Passage:
I didn't anticipate how beautifully these three games would mesh to showcase setting and character options. At one extreme is Trollbabe, in which Griselde is defined by setting only in terms of genre, with no specifics at all to anything on the sheet. At the other is Barbarians of Lemuria (option 1) in which Setting defines pretty much everything. That's also the case for normal-HeroQuest, i.e., set in Glorantha, which is a tacit participant in this post. And between the two is Barbarians of Lemuria (option 2), as well as Peter's fortuitously tweaked HeroQuest which is not Setting-first.

One of my goals in designing Trollbabe was for most of character creation to be (a) Color and (b) relevant as the player sees fit. Setting was present as Ed describes it only as a crucial over-framing device, but not as a detail-specific tapestry or historical sequence.

Regarding System, Ed, you missed one Trollbabe thing: the number of re-roll items currently available. But overall, you're right; there isn't much. Whereas the other two include System in all or very-nearly-all details of the sheet.

It might interest people to know why "Mr. System Matters" designed a game in which the bulk of the character sheet does not touch system. That goes with one of my points in this whole endeavor, which is that although all five components of the SIS are gunning along in play, characters built for play (and privileged as player-characters) are recipes for making that happen. And like all recipes, they are not yet "there." What I'm seeing over and over in this thread is that different games and character concepts are using very, very different recipes in terms of the emphasis on the five components. And those differences (and similarities) are sometimes surprising.

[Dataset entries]
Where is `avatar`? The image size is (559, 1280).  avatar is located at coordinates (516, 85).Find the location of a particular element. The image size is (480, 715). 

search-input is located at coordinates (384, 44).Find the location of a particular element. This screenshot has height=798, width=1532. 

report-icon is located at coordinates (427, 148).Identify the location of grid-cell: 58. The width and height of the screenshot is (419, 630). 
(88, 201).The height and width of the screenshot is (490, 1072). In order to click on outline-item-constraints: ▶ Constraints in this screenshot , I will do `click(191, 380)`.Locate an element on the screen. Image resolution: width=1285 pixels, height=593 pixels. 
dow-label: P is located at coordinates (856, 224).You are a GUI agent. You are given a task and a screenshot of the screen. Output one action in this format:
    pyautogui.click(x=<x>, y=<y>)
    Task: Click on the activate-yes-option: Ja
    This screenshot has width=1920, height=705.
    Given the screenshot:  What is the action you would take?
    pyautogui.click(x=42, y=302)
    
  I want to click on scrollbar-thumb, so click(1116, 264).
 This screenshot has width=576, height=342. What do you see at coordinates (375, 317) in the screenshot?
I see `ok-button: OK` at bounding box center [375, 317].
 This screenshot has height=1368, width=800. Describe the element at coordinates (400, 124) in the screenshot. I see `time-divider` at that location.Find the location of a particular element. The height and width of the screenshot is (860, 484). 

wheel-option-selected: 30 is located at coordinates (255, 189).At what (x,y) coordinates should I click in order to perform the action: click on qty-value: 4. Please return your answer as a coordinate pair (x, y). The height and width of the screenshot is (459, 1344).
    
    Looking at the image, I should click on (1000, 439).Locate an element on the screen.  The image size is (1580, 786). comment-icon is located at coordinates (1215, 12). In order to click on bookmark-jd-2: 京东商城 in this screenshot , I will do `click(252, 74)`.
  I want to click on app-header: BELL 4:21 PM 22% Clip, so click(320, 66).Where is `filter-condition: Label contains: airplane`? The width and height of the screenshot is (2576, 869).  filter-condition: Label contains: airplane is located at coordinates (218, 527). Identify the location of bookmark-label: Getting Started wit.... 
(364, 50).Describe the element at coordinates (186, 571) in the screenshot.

Check your understanding:
- 1) Translate this sentence from the passage about character creation into Spanish: "One of my goals in designing Trollbabe was for most of character creation to be (a) Color and (b) relevant as the player sees fit."
- 2) According to the passage about character creation, what Trollbabe detail regarding System did Ed miss?
The entries come from a separate source.

Solutions to each task:
- 1) Uno de mis objetivos al diseñar Trollbabe era que la mayor parte de la creación de personajes fuera (a) Color y (b) relevante según lo considerara oportuno el jugador.

- 2) He missed the number of re-roll items currently available.